Now I can count on one hand the number of times I have been in the midst and a willing participant in a true heartfelt standing ovation. A performance so enthralling or so fabulously moving no one present would have even known they were rocketed to their feet by some unseen force of the theatre. Antony Sher as Richard III at the RSC in 1984. Kenneth Branagh as Henry V that same year, same place. Ian McKellan in his one-man show Acting Shakespeare at the Westwood Playhouse (now the Gefffen). No question: Standing O. Brilliant, moving, tours de force, passionate, exquisite, nonpareil. Whole theatres on their feet in a flash, knowing they had seen something truly special.

Since then, however, and particularly over the past ten or fifteen years, I've noticed that audiences will bestow a standing O on anything they pay money to see. Liz and I have been the only one's seated at some of the most mediocre plays and performances of the last millennium. We have seen dreadful celebrity performances bring the house down. We have witnessed $100 a seat musicals receive standing ovations, yet not a single tune was whistled fondly on the street afterward. What gives?

Has the sheer price of tickets made us believe that what we are seeing is spectacular? Have we become so enthralled by celebrity that we will always stand for star because he or she is in the movies? Do we just not go to enough theatre to know good from bad? Are our expectations just so low that we are simply amazed that poeple can learn that many lines?

I'm worried. The standing ovation at the Taper could not have been for the performance that evening. It was fine.

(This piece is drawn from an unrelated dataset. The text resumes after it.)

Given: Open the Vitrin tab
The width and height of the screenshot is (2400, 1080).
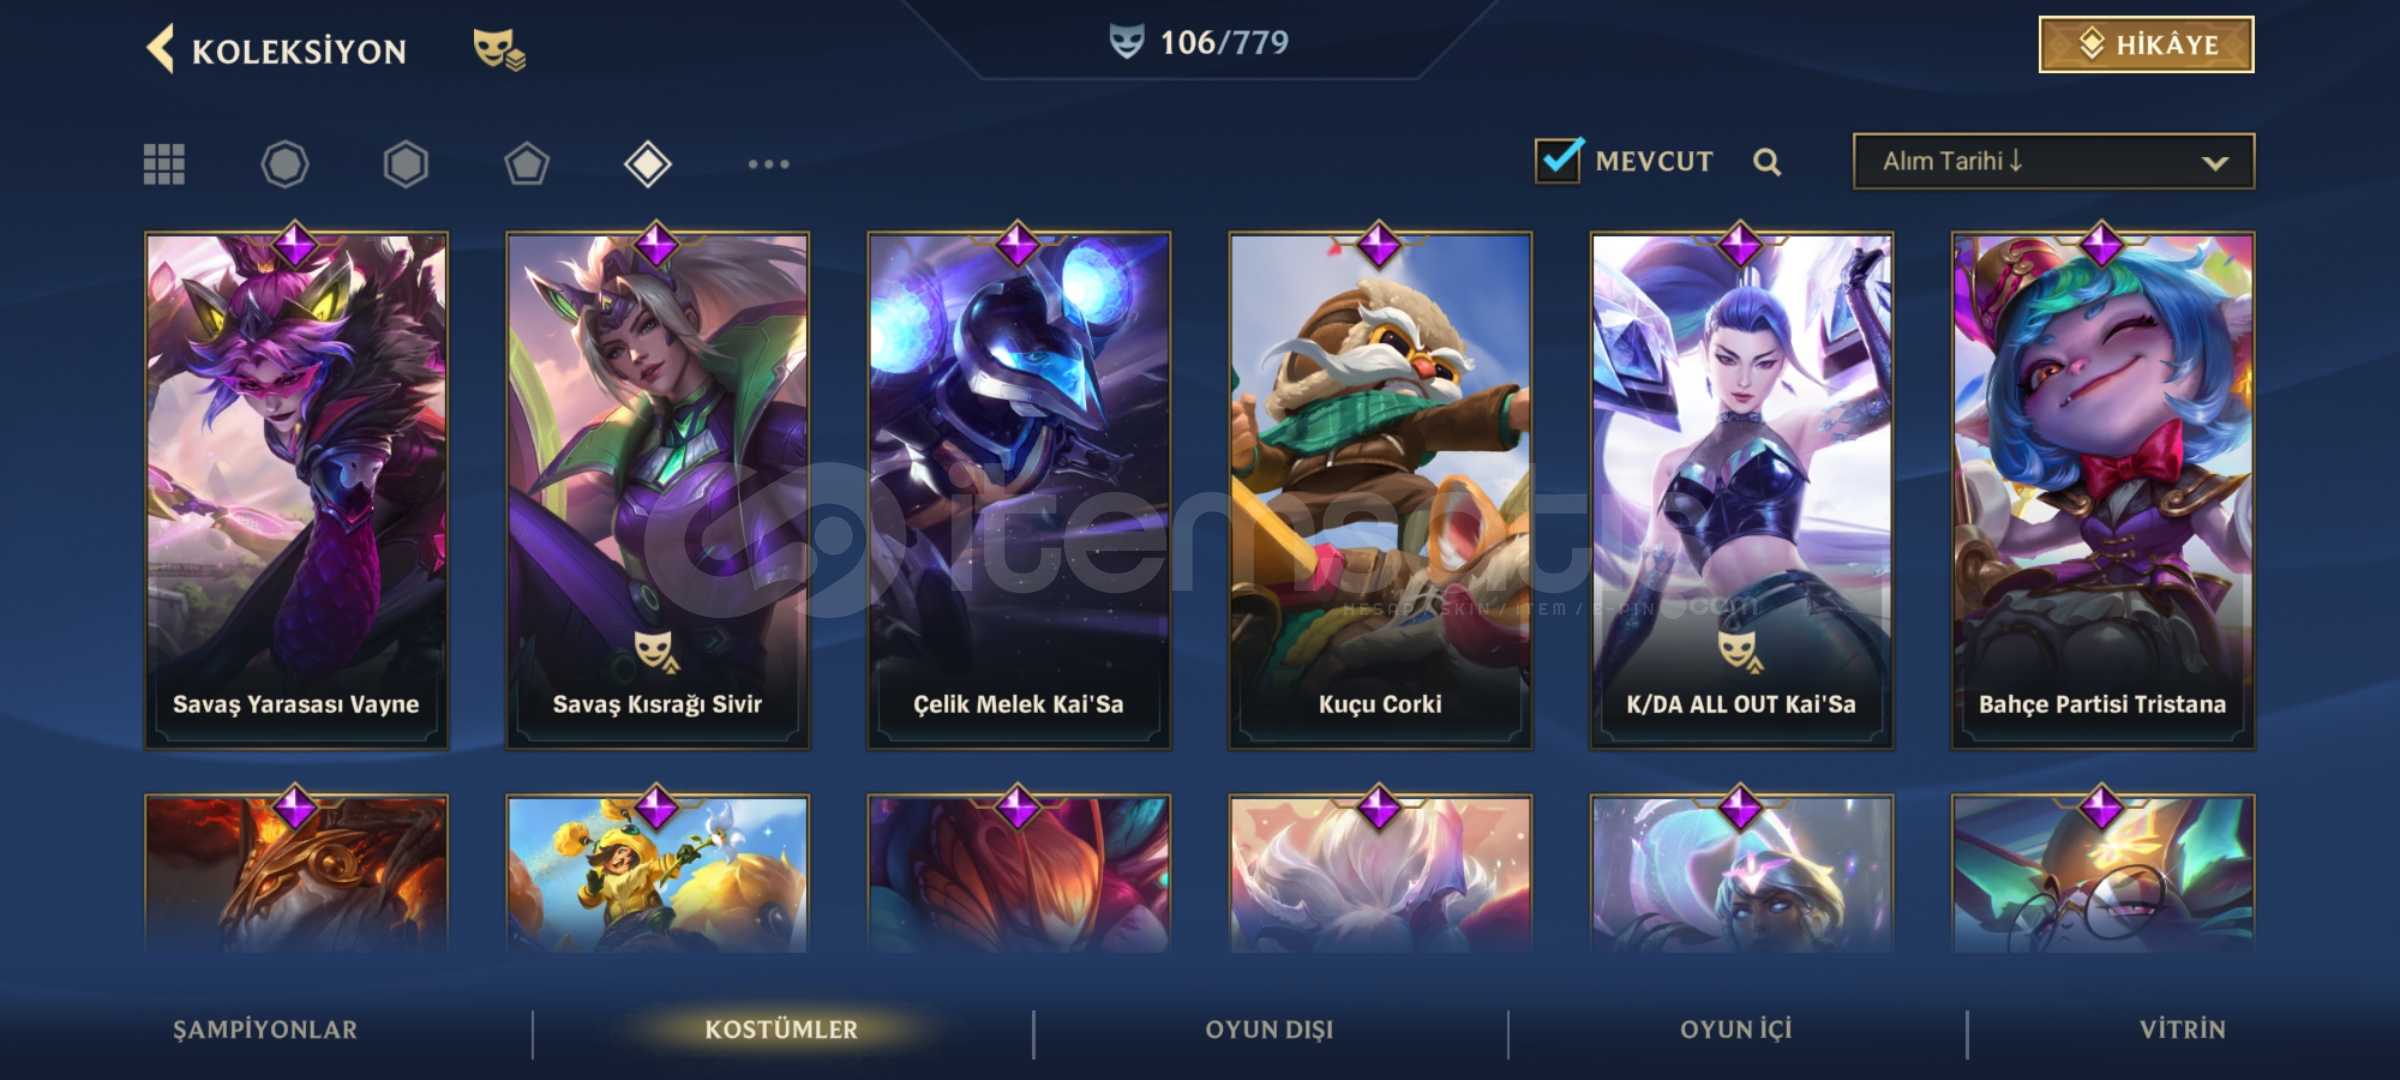Looking at the screenshot, I should [2183, 1030].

It wasn't fabulous. It was journeyman work. It wasn't transcendent. The only explanation must be that Martin Sheen is famous. So we should stand for the famous guy. 

I rarely agree with reviews. But for once I agree with a review in the Hollywood Reporter. It is a fair assessment of this production. Some of it is the fault of a dated play that just doesn't mean what it once did. Gilroy's play has become a period piece. Some of the fault should fall at the feet of the director for not doing more to address the play itself and for not guiding a young actor better through the minefield that is live theatre. But most of the fault lies in the clapping hands and standing bodies of audiences that demands nothing more than a nice evening out.

I hope to see a play soon that will force me to my feet without a second thought. Indeed, I long for the rush that fills my head and face as I stand in awe of a massive display of talent and words and collaboration to powerful that my very being is catapulted from my comfort. Until that show comes around, however,I will continue to enjoy my play going with my wife and friends. I will continue to work in and support the theatre and the artists who work in it. I'll just do it from the comfort of my seat.